Il confronto è proseguito con l’intervento dell’avvocato Stefano Mele, partner di Gianni & Origoni, che ha ricordato l’urgenza di mettere in sicurezza le Pmi, prive di risorse e competenze sufficienti per proteggersi dalla minaccia cyber, attraverso un cloud nazionale che offra loro livelli di sicurezza elevati. E, riprendendo un suo intervento su queste pagine, ha ribadito la necessità di definire minacce alla sicurezza nazionale gli attacchi cyber contro servizi essenziali

Dal lato delle aziende, Andrea Chittaro di Snam ha evidenziato come i consigli di amministrazione debbano mettere in agenda la questione della sicurezza cibernetica, evitando di reagire in modo estemporaneo e perseguendo invece una visione di insieme capace di adeguarsi a minacce in continua evoluzione. La stessa Acn non è sufficiente senza un partenariato pubblico-privato che preveda la condivisione dei dati tra imprese e istituzioni, tramite opportuni strumenti legali.

Le aziende – ha concluso Chittaro – un tempo restie a condividere le proprie informazioni, sono ora maggiormente consapevoli della necessità di fare squadra per assicurare la vitalità del sistema-Paese.

La creazione di sinergie è stata auspicata anche da Alfio Rapisarda, Head of Group Security Eni, che ha evidenziato quanto le minacce cyber riguardino imprese, infrastrutture, istituzioni e anche persone singole, che quotidianamente usano la rete per le loro esigenze quotidiane. La difesa cibernetica non è un optional, ma un’esigenza primaria per il Paese, tanto più che tra gli obiettivi della pirateria informatica figurano le informazioni che orientano le decisioni dei poteri pubblici.

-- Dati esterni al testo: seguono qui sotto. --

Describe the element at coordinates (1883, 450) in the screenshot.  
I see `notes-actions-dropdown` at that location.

Tutti gli stakeholder devono dunque cooperare, fare sistema per l’interesse nazionale, ha precisato Rapisarda.

Iezzi di Swascan ha raccontato, con un certo scoramento, quanto l’Italia sia un buon pagatore, destinata perciò a finire nel mirino degli hacker a caccia di riscatti. Serve dunque una legge per impedire il pagamento dei riscatti, un po’ come avvenuto negli anni ’70 per contrastare l’anonima sequestri. Gli attacchi più pericolosi – ha continuato Iezzi – sono però gli zero-day, raddoppiati nell’ultimo anno. Essi rappresentano una vera e propria arma, come mostra il suo uso nel conflitto russo-ucraino e in quello, meno noto, tra Israele da una parte e Siria e Iran dall’altra. L’obiettivo che deve perseguire l’Italia non è limitarsi a difendersi dalle minacce, ma sviluppare le proprie capacità di reazione e contrattacco, dotandosi di competenze e possibilità offensive paragonabili a quelle dei maggior attori.

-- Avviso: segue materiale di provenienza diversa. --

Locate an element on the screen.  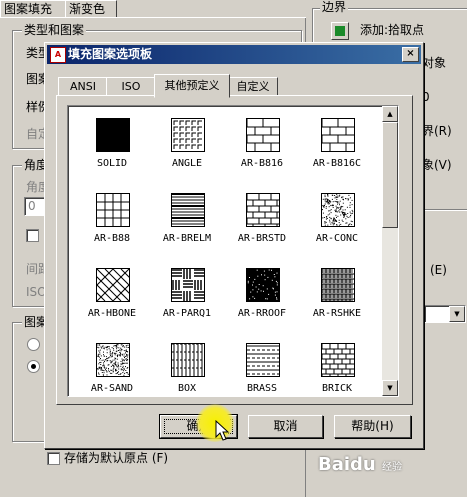
tab-strip-edge is located at coordinates (153, 18).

L’Italia ha già delle eccellenze mondiali nel settore cibernetico, ma è urgente dotare il paese degli strumenti necessari per svilupparle, attraverso un partenariato pubblico-privato che stimoli la ricerca e l’attività dei laboratori. Altrimenti – ha concluso Iezzi – il nostro Paese sarà destinato a essere escluso dal tavolo decisionale della “guerra fredda digitale” già in corso.

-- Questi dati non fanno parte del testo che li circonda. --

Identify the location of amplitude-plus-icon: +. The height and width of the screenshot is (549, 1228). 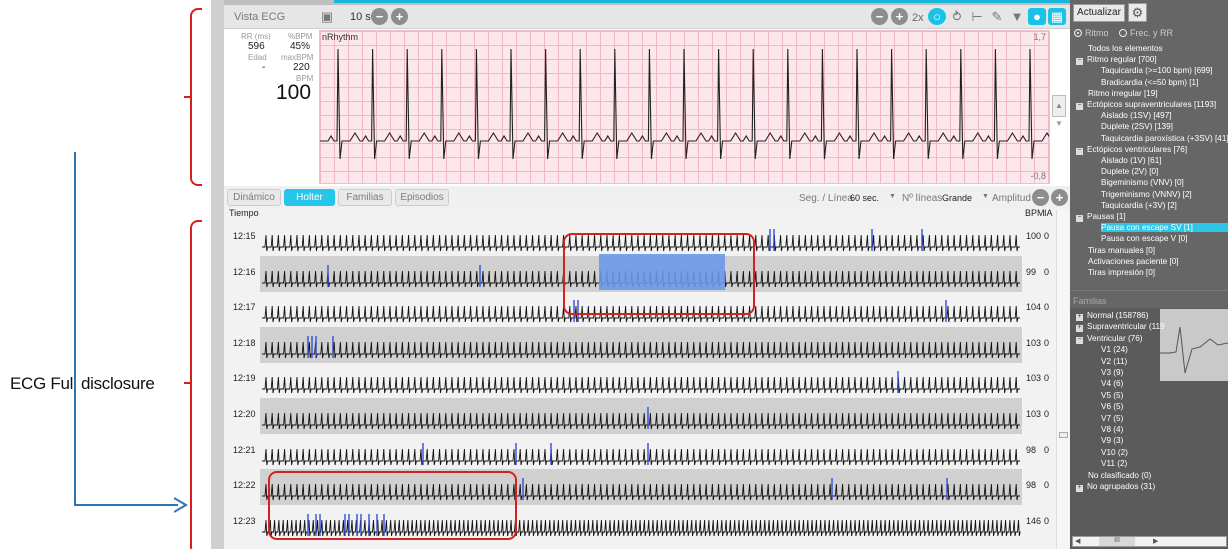
(900, 16).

Concludendo il dibattito Andrea Vento, Ceo di V&A, ha ribadito l’importanza di disporre di risorse finanziarie adeguate per tenere il passo dell’evoluzione tecnologica e digitale. Le risorse messe a disposizione della sicurezza cibernetica in Italia sembrano infatti modeste, soprattutto se raffrontate a quelle su cui possono contare la NSA negli Stati Uniti e la sua corrispondente britannica Gchq. Unitamente a quanto hanno rilevato altri relatori sulla necessità di un partenariato pubblico – privato, anche a tutela delle numerose piccole e medie imprese, in ritardo nell’adeguamento delle difese cibernetiche.